** Problem **
Give back exactly the lines of the material below, starting with the line with "Loft Graphite Linen & Cotton Sheet" and going on through the line with "Necessary (26, 2549)".

** Input material **
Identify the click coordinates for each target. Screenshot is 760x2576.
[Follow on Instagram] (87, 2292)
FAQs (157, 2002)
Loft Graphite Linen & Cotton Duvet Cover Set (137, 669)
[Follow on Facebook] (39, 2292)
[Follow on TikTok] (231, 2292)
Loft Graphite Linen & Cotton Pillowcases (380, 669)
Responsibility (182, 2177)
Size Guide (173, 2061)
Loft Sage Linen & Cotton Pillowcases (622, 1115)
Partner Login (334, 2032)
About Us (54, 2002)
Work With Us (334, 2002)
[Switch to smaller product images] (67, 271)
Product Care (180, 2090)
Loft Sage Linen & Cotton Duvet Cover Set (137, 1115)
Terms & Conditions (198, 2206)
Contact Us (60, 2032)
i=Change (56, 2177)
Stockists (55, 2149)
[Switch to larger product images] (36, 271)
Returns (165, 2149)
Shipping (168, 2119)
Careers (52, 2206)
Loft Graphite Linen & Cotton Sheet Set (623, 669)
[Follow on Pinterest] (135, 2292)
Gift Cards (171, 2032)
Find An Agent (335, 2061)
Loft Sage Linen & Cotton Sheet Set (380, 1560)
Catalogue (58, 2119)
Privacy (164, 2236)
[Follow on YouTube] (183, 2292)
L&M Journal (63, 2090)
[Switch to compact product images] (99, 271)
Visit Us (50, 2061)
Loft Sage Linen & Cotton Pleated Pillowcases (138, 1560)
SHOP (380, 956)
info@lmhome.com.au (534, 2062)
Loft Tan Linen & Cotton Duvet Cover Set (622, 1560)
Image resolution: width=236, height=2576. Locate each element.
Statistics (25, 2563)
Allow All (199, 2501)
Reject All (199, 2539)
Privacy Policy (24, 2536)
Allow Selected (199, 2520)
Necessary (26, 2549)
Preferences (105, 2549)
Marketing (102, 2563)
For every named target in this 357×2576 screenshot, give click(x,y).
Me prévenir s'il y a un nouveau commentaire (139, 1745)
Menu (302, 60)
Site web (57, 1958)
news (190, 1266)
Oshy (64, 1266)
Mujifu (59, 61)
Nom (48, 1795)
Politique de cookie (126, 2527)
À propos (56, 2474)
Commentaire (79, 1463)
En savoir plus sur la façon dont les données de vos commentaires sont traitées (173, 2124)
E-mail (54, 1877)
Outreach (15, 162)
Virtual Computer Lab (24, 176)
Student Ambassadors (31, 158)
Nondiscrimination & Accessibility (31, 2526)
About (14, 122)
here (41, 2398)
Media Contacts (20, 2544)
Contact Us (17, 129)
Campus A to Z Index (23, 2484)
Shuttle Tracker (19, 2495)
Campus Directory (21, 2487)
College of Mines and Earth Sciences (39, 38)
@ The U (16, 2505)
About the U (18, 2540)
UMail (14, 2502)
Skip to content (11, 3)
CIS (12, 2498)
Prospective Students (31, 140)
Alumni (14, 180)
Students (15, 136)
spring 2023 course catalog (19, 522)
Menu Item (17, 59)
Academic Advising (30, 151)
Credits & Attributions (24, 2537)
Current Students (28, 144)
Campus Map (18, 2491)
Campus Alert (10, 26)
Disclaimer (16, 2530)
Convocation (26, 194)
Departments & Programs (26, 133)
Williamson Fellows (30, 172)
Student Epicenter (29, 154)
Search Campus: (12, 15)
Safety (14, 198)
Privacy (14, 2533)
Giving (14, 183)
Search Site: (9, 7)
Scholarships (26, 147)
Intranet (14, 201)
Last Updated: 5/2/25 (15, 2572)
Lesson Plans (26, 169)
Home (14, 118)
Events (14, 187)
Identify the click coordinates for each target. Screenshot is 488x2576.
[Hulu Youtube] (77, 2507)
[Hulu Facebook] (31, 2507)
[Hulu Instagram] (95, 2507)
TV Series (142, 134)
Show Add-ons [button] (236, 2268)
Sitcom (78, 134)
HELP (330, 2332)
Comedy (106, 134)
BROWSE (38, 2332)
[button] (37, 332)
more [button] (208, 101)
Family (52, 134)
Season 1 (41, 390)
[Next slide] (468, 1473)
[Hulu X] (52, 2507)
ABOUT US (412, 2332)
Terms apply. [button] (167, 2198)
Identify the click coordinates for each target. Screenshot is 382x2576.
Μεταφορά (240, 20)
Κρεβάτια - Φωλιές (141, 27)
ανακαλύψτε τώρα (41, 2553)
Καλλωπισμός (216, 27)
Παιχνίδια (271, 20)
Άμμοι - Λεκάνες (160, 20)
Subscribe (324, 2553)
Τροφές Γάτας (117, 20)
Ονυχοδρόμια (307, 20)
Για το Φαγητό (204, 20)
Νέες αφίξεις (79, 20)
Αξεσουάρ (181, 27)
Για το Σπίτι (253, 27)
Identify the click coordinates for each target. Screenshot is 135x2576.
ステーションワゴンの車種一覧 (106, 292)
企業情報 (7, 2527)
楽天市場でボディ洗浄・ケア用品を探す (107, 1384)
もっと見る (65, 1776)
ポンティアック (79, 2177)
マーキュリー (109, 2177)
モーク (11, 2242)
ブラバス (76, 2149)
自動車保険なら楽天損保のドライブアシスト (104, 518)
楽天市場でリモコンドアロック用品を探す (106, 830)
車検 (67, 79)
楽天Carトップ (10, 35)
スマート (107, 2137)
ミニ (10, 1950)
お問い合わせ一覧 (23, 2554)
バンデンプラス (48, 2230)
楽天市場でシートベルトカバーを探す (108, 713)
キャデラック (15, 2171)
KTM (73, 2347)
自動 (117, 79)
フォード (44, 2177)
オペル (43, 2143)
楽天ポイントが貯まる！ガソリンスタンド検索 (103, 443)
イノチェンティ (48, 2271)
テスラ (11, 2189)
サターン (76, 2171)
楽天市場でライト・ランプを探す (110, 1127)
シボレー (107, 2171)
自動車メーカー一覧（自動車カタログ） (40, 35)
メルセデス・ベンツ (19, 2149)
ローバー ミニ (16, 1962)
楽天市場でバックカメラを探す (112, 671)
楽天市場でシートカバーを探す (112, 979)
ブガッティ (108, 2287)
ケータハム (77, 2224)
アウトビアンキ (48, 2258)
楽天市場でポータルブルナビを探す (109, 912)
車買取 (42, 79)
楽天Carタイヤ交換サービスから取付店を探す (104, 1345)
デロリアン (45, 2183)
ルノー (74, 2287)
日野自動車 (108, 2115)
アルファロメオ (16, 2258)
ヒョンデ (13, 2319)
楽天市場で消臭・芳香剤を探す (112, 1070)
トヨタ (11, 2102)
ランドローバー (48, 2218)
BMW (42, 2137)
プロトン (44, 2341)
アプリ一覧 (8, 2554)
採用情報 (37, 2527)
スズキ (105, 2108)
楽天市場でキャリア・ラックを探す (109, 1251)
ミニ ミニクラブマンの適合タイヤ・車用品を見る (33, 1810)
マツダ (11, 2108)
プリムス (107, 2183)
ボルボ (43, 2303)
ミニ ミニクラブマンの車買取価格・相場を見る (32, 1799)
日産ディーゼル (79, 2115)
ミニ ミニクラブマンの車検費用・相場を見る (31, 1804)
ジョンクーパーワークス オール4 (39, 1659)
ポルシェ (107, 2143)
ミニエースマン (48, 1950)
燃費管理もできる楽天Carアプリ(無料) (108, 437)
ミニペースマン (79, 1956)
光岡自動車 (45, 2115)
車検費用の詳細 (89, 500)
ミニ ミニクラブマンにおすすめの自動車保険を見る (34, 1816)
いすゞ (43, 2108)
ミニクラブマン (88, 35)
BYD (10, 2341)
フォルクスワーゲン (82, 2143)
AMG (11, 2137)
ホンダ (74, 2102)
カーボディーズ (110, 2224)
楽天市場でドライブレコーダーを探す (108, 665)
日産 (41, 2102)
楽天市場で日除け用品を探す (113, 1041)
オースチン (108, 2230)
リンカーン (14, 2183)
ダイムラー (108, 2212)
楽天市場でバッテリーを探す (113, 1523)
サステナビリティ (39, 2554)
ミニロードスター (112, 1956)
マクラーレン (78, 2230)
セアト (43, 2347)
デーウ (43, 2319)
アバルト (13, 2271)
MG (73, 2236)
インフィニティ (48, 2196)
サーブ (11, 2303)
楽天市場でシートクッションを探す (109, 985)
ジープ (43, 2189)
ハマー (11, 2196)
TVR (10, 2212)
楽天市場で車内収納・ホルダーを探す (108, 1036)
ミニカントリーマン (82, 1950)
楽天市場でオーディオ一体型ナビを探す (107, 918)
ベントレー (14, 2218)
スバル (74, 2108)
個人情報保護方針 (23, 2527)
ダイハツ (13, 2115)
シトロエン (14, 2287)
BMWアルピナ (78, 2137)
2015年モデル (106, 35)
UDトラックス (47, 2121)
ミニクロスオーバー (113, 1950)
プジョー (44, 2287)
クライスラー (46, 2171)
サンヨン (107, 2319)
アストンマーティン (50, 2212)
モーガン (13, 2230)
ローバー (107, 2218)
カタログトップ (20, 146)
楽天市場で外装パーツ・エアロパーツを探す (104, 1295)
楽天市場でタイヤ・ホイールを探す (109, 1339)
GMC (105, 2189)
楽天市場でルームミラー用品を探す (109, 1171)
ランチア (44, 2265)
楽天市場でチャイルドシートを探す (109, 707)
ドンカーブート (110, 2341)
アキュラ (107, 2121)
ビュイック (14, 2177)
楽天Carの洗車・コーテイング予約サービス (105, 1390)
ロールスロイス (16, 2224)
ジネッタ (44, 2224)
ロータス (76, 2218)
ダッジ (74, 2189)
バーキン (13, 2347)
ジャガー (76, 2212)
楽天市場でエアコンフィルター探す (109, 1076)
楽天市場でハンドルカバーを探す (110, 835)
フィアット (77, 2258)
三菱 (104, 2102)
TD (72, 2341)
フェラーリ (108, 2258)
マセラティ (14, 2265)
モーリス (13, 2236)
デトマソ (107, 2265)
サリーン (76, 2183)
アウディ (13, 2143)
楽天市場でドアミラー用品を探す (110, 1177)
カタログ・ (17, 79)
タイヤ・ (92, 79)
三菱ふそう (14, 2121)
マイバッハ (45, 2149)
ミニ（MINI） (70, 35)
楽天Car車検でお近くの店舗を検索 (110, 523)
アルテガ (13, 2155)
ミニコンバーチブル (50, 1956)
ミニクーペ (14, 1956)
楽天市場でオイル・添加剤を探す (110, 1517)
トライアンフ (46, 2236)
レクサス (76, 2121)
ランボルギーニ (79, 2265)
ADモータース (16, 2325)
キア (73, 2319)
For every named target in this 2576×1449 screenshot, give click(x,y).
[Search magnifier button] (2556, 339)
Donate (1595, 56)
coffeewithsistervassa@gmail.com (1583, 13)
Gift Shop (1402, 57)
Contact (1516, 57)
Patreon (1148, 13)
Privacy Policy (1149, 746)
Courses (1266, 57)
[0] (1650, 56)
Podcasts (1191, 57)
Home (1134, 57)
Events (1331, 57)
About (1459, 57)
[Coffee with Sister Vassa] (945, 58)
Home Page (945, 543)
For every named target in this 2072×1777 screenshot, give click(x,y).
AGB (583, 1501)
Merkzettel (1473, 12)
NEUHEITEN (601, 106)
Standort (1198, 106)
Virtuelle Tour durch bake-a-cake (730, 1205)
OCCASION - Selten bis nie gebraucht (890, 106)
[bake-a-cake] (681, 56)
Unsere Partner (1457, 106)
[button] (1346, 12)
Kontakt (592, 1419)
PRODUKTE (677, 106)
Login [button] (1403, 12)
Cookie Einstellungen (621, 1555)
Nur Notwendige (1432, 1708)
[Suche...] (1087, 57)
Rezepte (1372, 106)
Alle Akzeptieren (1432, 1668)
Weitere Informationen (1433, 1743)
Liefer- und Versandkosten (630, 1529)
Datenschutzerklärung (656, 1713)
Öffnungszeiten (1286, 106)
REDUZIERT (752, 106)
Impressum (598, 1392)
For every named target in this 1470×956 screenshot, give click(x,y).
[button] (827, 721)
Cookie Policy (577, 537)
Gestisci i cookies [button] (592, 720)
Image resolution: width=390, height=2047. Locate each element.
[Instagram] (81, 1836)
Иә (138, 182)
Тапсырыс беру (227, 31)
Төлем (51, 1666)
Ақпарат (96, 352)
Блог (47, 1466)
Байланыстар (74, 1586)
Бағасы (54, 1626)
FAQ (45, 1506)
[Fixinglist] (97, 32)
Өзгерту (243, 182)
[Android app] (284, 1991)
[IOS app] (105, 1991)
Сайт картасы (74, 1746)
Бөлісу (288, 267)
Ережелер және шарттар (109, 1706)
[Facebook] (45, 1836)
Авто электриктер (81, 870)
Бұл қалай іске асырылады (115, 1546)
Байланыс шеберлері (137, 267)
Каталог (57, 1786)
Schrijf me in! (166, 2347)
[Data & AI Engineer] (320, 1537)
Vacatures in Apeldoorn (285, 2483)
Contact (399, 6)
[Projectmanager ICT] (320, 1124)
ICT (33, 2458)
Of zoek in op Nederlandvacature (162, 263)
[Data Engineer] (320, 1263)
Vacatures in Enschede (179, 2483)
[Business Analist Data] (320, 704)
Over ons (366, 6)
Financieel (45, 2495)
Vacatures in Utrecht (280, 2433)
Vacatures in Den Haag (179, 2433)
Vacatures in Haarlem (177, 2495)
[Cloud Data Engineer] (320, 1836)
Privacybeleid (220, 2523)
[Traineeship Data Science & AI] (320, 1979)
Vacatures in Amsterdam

** Reply **
Loft Graphite Linen & Cotton Sheet Set (623, 669)
[Follow on Pinterest] (135, 2292)
Gift Cards (171, 2032)
Find An Agent (335, 2061)
Loft Sage Linen & Cotton Sheet Set (380, 1560)
Catalogue (58, 2119)
Privacy (164, 2236)
[Follow on YouTube] (183, 2292)
L&M Journal (63, 2090)
[Switch to compact product images] (99, 271)
Visit Us (50, 2061)
Loft Sage Linen & Cotton Pleated Pillowcases (138, 1560)
SHOP (380, 956)
info@lmhome.com.au (534, 2062)
Loft Tan Linen & Cotton Duvet Cover Set (622, 1560)
Image resolution: width=236, height=2576. Locate each element.
Statistics (25, 2563)
Allow All (199, 2501)
Reject All (199, 2539)
Privacy Policy (24, 2536)
Allow Selected (199, 2520)
Necessary (26, 2549)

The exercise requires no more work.